Unfortunately, this does not necessarily seem to apply to the height of political office which one has reached.
It seems too many of our leaders in high office in Texas either can’t or refuse to look into the future — particularly as to education. Many business leaders in Texas have recently come to the realization that we are becoming more and more ill-prepared to meet the requirements of an educated workforce necessary for a profitable future. While almost all Texas politicians promise and espouse first-class education, obviously too many are ready to sacrifice quality education on the altar of austere budgets. Instead of funding education first in Texas we are too often met with platitudes, outright false statements, or off-the-wall ideas for quick fixes to our educational shortcomings.
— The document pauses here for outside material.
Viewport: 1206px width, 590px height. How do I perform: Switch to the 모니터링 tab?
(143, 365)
The most prevalent motto of those who want to shortchange public education in Texas is, “You can’t fix it by throwing money at it.” The quick response is, “In Texas, no one has ever tried.” Although money may not be all of the answer, you certainly cannot have quality education without adequate funding. Texans should ask themselves — after repeated findings by various courts that Texas public education funding does not meet constitutional standards — "why does the Legislature insist on waiting for yet another court finding?"
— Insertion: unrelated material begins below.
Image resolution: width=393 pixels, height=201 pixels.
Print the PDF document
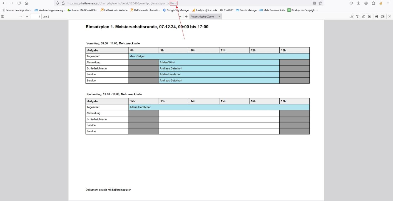pos(377,17)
In higher education the Legislature has made it more and more difficult for Texans of all stripes to receive a college education. Probably the biggest impediment occurred when the Legislature gave away its own power for setting college tuition and delegated it to various boards of regents. If you want to talk about taxation without representation, this is a fine example. Nobody gets to vote on the regents who set the cost of educating our college-bound children. College tuition has more than quadrupled since that time, and we are met with few real answers about how to improve the situation. Rick Perry, for example, keeps touting his plan for a $10,000 education. More than likely, our colleges could provide a $5,000 education, but it would not prepare young Texans for the requirements of future employment. Additionally, it would not give the broad perspective to college graduates which we expect from colleges of national reputation.
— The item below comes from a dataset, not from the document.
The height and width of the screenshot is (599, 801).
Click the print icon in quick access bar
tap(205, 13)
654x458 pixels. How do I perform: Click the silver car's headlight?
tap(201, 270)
The business community has recently issued a number of warnings concerning future preparation of the Texas workforce. A recent article published in numerous papers around the country has caused some of our leaders to propose a 60/30 plan. This would provide that 60% of our population receive a postgraduate degree by the year 2030. Studies reveal, for example, that the number of post-graduate degree holders in Texas lags behind California by several percentage points. Texas lags behind the national average by 2-3 points, and is only ranking that high because of in-migration of workers from other parts of the nation. I certainly ascribe to the 60/30 plan and believe it to be a bold, forward thinking plan. Unfortunately, a 60/30 plan, or even a 50/50 plan, would not work unless our elected leadership in this state develops a different attitude about public and higher education. Funding education on the cheap will only result in Texas continuing to lead the nation in poor folks.